The world's great literature is filled with classic stories of forgiveness; but no one dealt more effectively with forgiveness than Jesus. He wanted to imprint on our minds and hearts the indelible image of God as the forgiver "par excellence". He was telling the divine story. He wanted to remove the cloud of doubt and fear that hangs so tangibly over the relationship between God and us. And so He talked on so many occasions about the compassion of His Father, about how readily and completely He forgives us, over and over again. He spoke about forgiving seventy times seven times; about leaving one's gift at the altar to go and seek reconciliation first. He forgave others Himself, constantly, unconditionally - the adulteress, the divorcee at the well, the tax collector, Peter, Judas, His executioners.

prodigalsonIn the Gospel for the Fourth Sunday of Lent, Jesus is confronted by those who complain that He "welcomes sinners and eats with them." In the complete passage from Luke, Jesus leaves us three vivid images to teach us about the Father's mercy - that of the lost sheep, the lost coin and finally the lost son. The first two stories end with the incredible words: "I tell you, there is more joy in heaven over one repentant sinner than over ninety-nine who have no need to repent." These words sound almost unreal - but Jesus said them.

The story of the prodigal son is so poignantly clear as to leave no doubt in our minds. The son deliberately leaves his father's house and rejects his father's love. He offends contemptuously. He revels in his disobedience... until pangs of hunger trigger off pangs of guilt and remorse. Sorrow for sin leads him home, ready to be disowned as son if he can only stay on as servant.

What a surprise was in store! Not only was his father not angry and resentful - he was watching and waiting. He ran out to meet his wayward son, embraced him, kissed him, and welcomed him. There was no scolding, no threats, no demands - only a robe, a ring and a celebration! When the other son objected about his father's gift of prodigal forgiveness, he heard very simple, moving words: "This brother of yours was dead, and has come back to life; he was lost, and is found."

This parable goes by a variety of names: "the lost son", "the forgiving or loving father", "the prodigal son". And we have heard it repeated, over and over, every year since we were children. At one time or another in our lives we have identified with the younger son, returning home to God and begging forgiveness, only to find Him waiting with tears of joy and excitement, embracing us with open arms. At other times, we can identify quite readily with the older son… struggling every day to live a good life, mumbling and grumbling and wondering how God could be so blind to all the good that we do.

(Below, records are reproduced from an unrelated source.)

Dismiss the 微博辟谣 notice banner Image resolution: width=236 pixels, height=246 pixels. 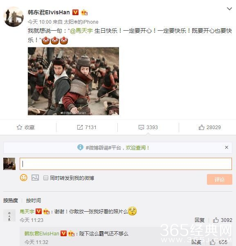227,148
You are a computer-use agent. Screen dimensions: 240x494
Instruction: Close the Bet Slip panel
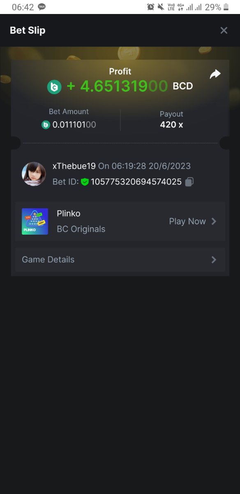point(224,30)
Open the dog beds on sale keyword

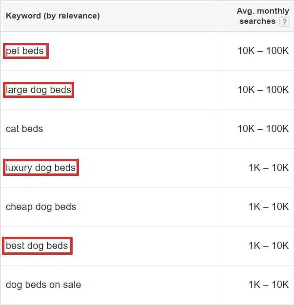pyautogui.click(x=43, y=285)
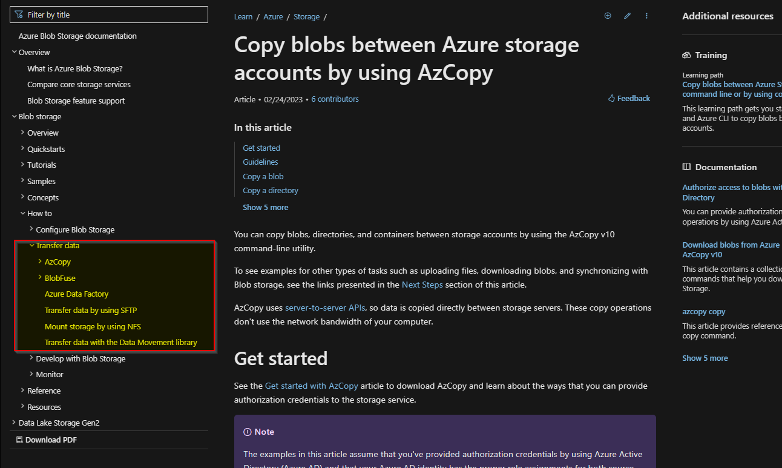This screenshot has width=782, height=468.
Task: Open Azure Data Factory tree item
Action: click(76, 294)
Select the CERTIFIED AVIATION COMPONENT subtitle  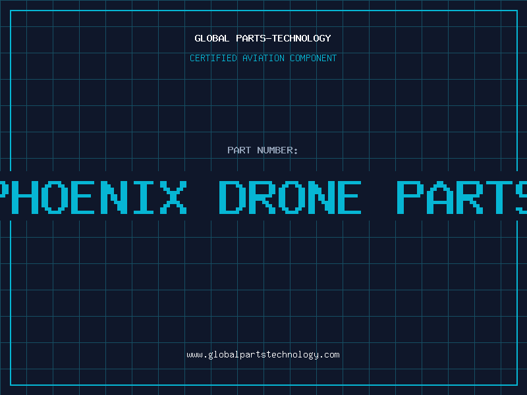click(263, 58)
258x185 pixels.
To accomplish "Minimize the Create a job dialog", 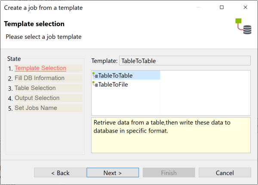I will tap(198, 8).
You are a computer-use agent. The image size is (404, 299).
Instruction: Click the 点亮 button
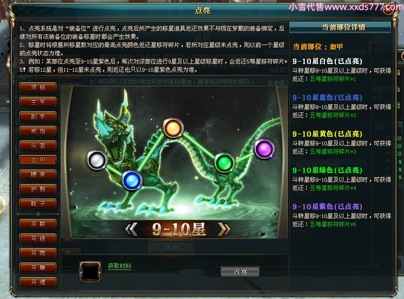point(240,272)
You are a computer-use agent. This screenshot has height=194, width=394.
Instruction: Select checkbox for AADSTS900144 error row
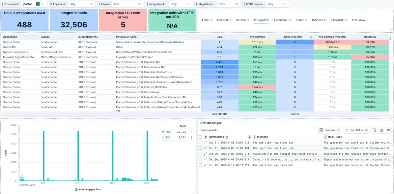201,154
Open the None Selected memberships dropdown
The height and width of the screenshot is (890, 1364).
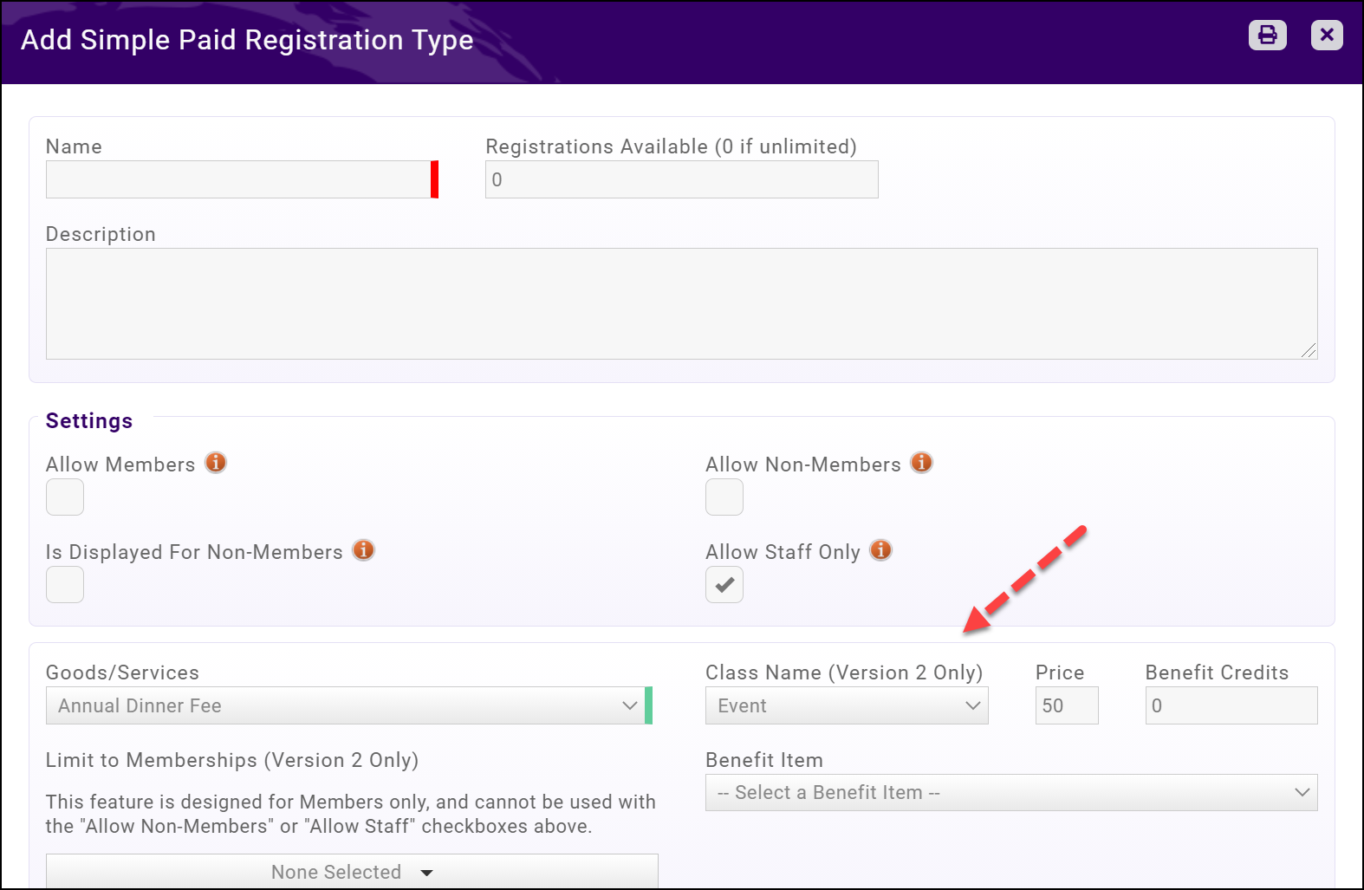coord(352,872)
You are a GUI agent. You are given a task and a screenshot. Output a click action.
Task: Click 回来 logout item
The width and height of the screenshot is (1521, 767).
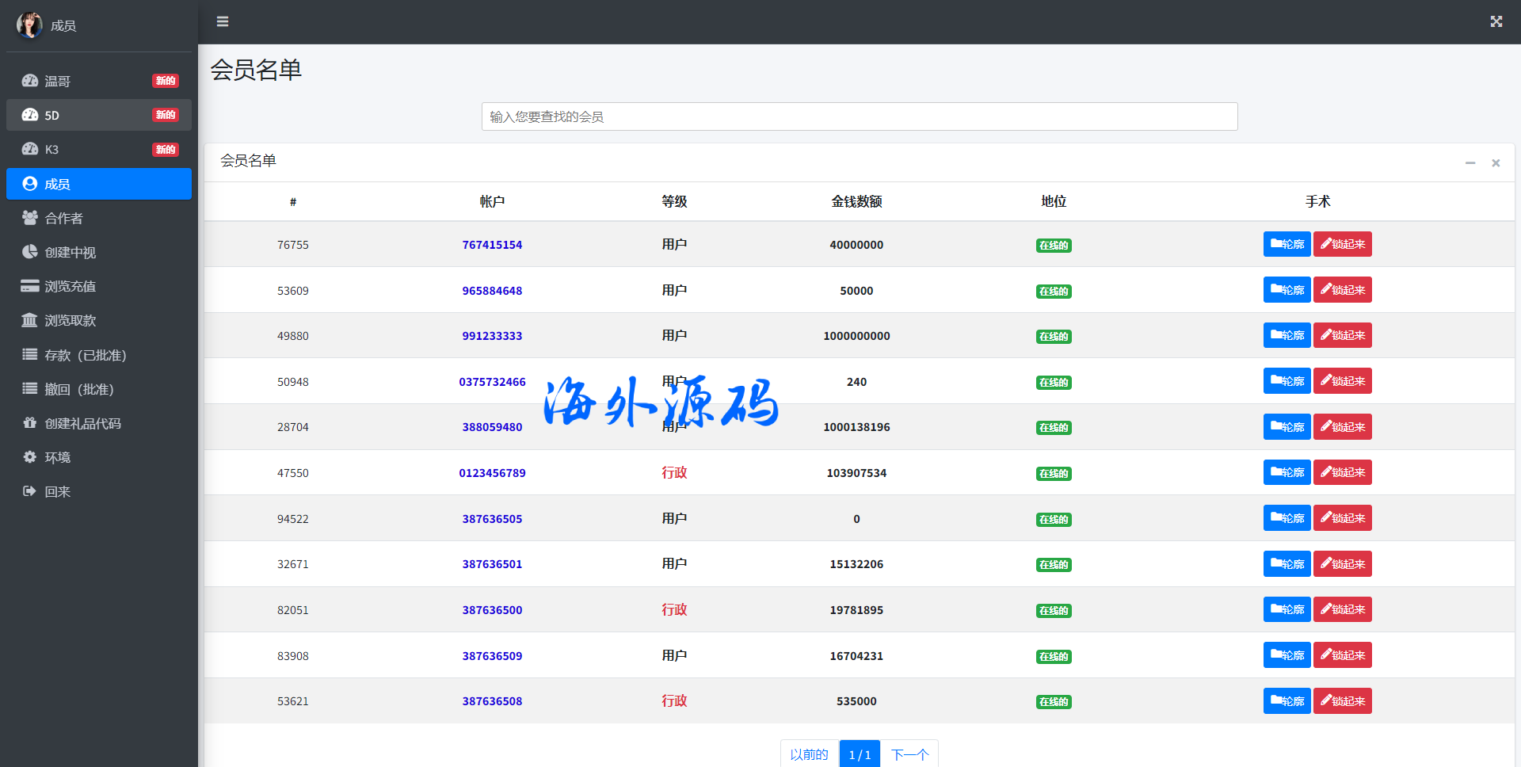(x=57, y=491)
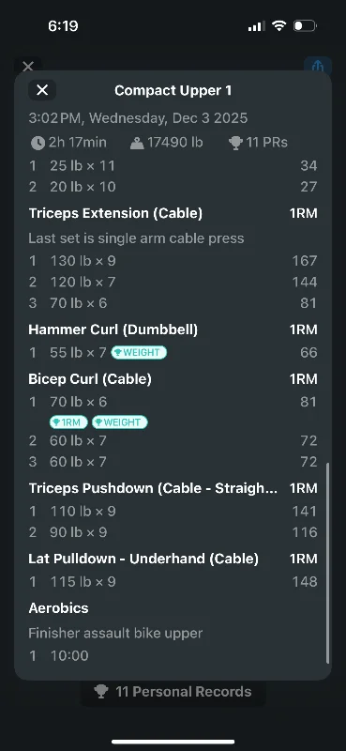Tap the weight icon by 17490 lb
346x751 pixels.
coord(137,143)
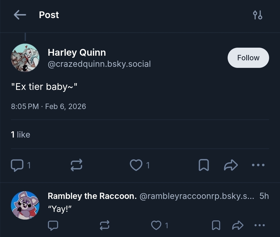This screenshot has height=237, width=280.
Task: Open thread preferences settings icon
Action: [257, 15]
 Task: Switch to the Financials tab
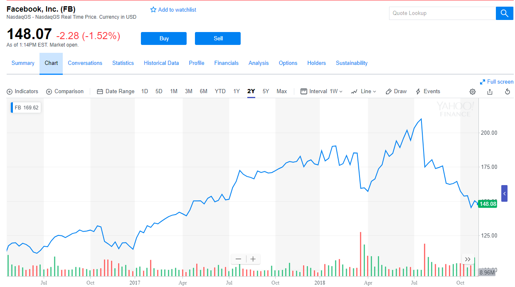tap(226, 63)
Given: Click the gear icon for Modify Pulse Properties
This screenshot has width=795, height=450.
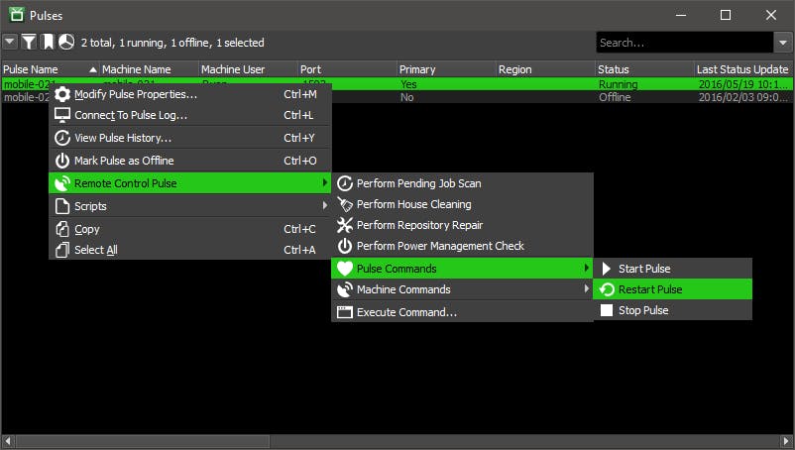Looking at the screenshot, I should 61,94.
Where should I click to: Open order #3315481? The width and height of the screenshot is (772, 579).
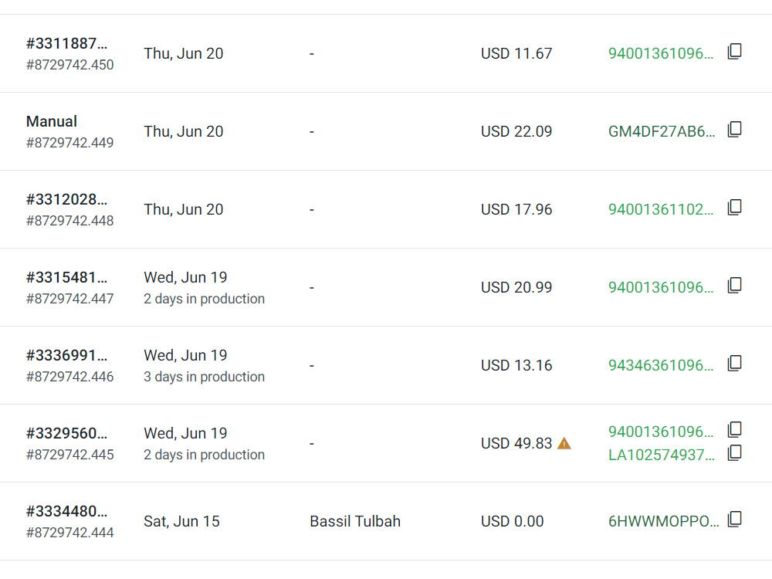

All we need to do is ask...

Yet I think there is much more to the story than just that. If you look up the word "prodigal" in the dictionary, you'll find a number of definitions: "luxuriant," "yielding abundantly," "recklessly extravagant," to name a few. In my mind, these words better describe the actions of the father more than they do those of the lost son. The Love of God for us is indeed "reckless." It is quite luxuriant and extravagant - and it is so wonderfully abundant. He could very well demand punishment and penalty for our faults and failures, but rather holds us all the more dear.

But forgiveness is only part of the story. Of course, Jesus is speaking about our need for forgiveness. We are the sons and daughters who must learn to trust in the Father's love. We are also those who must remain steadfast in our daily routines, knowing that we are loved just as much.

But we are also called to emulate the Father. We are also called to be just as forgiving, just as all embracing and just as radical in loving. Repentance leads to forgiveness and forgiveness must lead to joy-filled reconciliation.

A major component of reconciliation is "letting go." Letting go of the shame and guilt for having made a mistake. Letting go of the anger toward those who have hurt us and with whom we are now estranged from. Letting go of the desire to seek revenge or retribution for the pain others have inflicted. God speaks very gently to us when he invites us to make room for him in our lives. When we sense this invitation we find ourselves experiencing a bit of tension. The tension develops as we struggle to decide if we want to accept the invitation and then how to make room for him. The only way to make room for God is to let go of that which may be blocking or keeping him out. To let go of the control we maintain over our lives, our desires, our goals, our plans, and our work. To let go so that the Lord can take over. To let go so that there can be room for Him. To let go, so that He may more fully and completely enter into our lives.

Jesus tells a story about a lost son, a faithful son and a loving father. It is a story of failure, repentance, forgiveness, of joy and reconciliation. It is a story of "letting go" and "making room." It is a story of a father and his sons (and daughters!) spending time together on a great journey, and emerging with a stronger relationship with one another.

There is no more important lesson for us to learn as followers of Jesus - that of giving and accepting of forgiveness - lovingly, totally, unconditionally, recklessly in love with our God.

If we haven't learned that, we really haven't learned the meaning of being Christian. We seem to understand quite well the point that Jesus was trying to make: that no matter how terribly we have failed, no matter how far off course we may wander… Our God is ready and waiting to reach out in a loving embrace of forgiveness. All we need to do is ask.